Os músicos também têm demonstrado cada vez mais interesse em gravar de maneira analógica. Hoje em dia é possível modificar as faixas a bel prazer em modernos estúdios de mixagem, preservando só as melhores partes de cada execução ou aplicando programas para corrigir a afinação do vocalista. Esse processo retira as dimensões do imprevisível e da falha que como um sinal de espontaneidade enriquece a música.

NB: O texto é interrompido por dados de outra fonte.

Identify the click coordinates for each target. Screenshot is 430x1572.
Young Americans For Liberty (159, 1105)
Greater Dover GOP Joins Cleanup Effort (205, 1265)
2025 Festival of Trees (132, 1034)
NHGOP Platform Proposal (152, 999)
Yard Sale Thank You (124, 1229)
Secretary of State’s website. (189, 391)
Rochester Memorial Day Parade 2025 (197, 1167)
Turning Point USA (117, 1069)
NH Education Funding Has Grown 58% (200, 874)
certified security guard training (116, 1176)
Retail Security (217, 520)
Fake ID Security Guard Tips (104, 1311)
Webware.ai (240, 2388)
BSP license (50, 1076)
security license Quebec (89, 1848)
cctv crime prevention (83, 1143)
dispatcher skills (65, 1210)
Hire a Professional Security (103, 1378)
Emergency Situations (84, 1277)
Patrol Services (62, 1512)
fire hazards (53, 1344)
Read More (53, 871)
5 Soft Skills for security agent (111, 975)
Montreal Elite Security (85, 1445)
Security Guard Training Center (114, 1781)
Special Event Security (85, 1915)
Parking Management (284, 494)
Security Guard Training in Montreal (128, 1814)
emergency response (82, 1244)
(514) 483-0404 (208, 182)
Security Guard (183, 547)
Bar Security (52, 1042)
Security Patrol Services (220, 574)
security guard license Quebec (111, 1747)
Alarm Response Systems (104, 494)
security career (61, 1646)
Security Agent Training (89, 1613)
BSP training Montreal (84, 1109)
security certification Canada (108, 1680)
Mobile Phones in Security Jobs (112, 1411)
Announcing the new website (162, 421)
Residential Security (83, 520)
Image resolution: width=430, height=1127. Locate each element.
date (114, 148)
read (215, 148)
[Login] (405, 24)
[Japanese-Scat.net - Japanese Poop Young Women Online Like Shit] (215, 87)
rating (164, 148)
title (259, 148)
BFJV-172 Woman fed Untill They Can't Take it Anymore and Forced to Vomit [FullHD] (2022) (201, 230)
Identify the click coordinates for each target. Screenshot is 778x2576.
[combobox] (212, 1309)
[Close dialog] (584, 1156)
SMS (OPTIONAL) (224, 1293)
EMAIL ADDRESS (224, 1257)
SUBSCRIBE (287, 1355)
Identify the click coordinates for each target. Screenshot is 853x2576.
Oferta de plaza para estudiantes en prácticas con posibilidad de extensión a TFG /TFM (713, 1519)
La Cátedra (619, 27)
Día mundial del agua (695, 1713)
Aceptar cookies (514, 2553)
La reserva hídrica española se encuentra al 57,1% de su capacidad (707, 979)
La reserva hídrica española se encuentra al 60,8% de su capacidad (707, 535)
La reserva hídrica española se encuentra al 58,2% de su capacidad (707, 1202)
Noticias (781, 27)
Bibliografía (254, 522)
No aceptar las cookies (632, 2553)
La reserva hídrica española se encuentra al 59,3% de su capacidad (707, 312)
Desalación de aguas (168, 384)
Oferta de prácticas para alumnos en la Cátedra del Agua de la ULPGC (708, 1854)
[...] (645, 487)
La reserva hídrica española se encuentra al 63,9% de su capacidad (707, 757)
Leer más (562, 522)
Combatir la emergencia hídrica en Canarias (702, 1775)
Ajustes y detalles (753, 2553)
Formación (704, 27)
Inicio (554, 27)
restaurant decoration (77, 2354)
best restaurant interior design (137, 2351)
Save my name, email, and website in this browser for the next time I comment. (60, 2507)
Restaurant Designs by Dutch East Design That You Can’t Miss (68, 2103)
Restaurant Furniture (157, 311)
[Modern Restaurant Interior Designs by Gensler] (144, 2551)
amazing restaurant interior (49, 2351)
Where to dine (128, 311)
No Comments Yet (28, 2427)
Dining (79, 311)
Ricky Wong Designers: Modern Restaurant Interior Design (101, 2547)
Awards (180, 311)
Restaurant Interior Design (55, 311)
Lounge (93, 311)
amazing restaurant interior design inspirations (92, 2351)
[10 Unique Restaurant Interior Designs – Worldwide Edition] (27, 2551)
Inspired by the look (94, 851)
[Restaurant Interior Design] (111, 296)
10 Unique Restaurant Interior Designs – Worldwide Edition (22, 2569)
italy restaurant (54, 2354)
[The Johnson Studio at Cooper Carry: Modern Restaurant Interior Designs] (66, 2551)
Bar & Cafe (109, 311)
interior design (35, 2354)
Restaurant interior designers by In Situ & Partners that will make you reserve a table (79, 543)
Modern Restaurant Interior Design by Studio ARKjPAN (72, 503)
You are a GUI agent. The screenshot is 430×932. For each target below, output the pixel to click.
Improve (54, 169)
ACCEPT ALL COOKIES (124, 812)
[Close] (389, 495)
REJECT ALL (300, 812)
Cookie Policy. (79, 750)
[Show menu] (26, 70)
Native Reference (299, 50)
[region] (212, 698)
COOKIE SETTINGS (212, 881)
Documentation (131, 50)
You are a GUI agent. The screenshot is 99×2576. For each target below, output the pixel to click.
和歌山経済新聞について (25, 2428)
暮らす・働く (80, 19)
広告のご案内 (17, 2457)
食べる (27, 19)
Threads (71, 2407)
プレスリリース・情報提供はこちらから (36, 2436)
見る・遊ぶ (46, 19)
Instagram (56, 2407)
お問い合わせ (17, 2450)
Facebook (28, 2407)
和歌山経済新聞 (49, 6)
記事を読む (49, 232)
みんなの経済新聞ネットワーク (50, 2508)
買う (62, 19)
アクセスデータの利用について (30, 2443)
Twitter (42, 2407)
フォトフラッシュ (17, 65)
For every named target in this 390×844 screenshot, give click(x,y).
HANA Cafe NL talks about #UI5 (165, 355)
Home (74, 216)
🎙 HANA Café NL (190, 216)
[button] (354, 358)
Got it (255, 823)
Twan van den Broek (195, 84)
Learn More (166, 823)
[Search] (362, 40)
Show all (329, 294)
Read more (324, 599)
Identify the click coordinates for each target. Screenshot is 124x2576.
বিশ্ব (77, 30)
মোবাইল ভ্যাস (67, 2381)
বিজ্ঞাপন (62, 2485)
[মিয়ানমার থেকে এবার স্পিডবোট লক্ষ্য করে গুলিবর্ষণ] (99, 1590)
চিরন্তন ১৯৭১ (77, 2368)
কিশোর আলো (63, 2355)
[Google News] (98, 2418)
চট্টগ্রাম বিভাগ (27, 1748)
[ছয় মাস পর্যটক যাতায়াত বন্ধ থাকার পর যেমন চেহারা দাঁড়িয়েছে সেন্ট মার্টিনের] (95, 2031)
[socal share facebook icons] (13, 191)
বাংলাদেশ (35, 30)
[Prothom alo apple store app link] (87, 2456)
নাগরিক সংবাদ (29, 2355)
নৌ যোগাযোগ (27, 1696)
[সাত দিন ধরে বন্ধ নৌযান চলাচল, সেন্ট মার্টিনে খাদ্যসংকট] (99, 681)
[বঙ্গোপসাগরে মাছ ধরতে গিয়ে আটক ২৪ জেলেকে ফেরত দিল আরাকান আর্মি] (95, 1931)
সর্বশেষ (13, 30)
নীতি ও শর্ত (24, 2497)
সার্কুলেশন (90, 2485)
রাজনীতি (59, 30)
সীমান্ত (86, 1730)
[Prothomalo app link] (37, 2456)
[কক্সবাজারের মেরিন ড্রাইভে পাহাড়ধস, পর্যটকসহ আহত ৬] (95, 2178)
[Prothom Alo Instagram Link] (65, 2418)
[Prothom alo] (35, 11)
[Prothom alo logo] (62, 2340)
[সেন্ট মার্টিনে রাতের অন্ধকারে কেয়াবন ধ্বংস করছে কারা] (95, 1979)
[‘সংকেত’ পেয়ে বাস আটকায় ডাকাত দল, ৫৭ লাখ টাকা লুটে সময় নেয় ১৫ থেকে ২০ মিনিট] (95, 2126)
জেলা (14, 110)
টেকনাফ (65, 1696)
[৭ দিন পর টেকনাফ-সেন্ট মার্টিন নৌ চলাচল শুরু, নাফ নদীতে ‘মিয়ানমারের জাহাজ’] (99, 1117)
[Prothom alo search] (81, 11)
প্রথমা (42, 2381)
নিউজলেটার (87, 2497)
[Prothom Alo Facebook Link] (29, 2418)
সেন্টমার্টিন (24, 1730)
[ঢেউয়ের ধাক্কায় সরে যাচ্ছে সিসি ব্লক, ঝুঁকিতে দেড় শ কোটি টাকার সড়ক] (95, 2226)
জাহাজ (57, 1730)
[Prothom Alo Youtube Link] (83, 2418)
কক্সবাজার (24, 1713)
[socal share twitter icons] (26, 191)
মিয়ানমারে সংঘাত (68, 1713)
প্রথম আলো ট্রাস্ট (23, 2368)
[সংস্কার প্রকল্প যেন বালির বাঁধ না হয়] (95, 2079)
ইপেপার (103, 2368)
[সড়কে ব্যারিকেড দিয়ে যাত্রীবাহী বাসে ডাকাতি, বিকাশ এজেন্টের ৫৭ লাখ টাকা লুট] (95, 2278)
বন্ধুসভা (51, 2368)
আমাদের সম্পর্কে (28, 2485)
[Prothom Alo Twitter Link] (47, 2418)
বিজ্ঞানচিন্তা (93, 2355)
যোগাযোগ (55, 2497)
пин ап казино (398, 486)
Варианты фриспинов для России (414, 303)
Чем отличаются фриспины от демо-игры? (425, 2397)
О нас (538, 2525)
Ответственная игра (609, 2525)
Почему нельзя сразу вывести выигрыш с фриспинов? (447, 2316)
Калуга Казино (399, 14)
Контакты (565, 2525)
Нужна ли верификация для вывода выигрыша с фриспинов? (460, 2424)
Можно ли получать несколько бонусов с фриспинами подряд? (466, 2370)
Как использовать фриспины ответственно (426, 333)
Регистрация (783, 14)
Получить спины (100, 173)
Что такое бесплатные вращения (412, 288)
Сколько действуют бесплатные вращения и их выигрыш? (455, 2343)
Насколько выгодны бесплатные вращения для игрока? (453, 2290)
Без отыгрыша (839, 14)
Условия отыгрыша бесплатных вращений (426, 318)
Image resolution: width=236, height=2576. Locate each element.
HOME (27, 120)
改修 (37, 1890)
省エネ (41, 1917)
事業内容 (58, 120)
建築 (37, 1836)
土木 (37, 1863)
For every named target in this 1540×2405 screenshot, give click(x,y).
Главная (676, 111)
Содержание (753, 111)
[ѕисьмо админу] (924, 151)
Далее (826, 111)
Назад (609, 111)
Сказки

Durante a mixagem de I Am The Walrus, Scott estava mexendo nos botões de fade, John Lennon martelava o piano, Paul McCartney cutucava um reverberador de fitas, George Harrison fazia ruídos em um microfone e Ringo estava mudando as estações de rádio, acrescentando aquilo ao caos. De repente, Ringo caiu em uma transmissão da BBC da peça Rei Lear e o contraste entre Shakespeare e a viagem lisérgica de áudio fez história (SAX, 2017).
No frigir dos ovos, o vinil é um contato íntimo com a música que é capaz de superar o seu deslocamento no tempo e as camadas de poeira no caminho da agulha. Retirar o disco do encarte, observar a arte da capa, posicionar ele no tocador, esperar a agulha se deslocar delicadamente até atingir sua superfície e aguardar aquele sutil momento entre o leve chiado pouco antes do primeiro acorde ressoar é uma experiência que envolve os sentidos. O que o diferencia o vinil do “moderno” e da “música atual” é o que o faz tão especial.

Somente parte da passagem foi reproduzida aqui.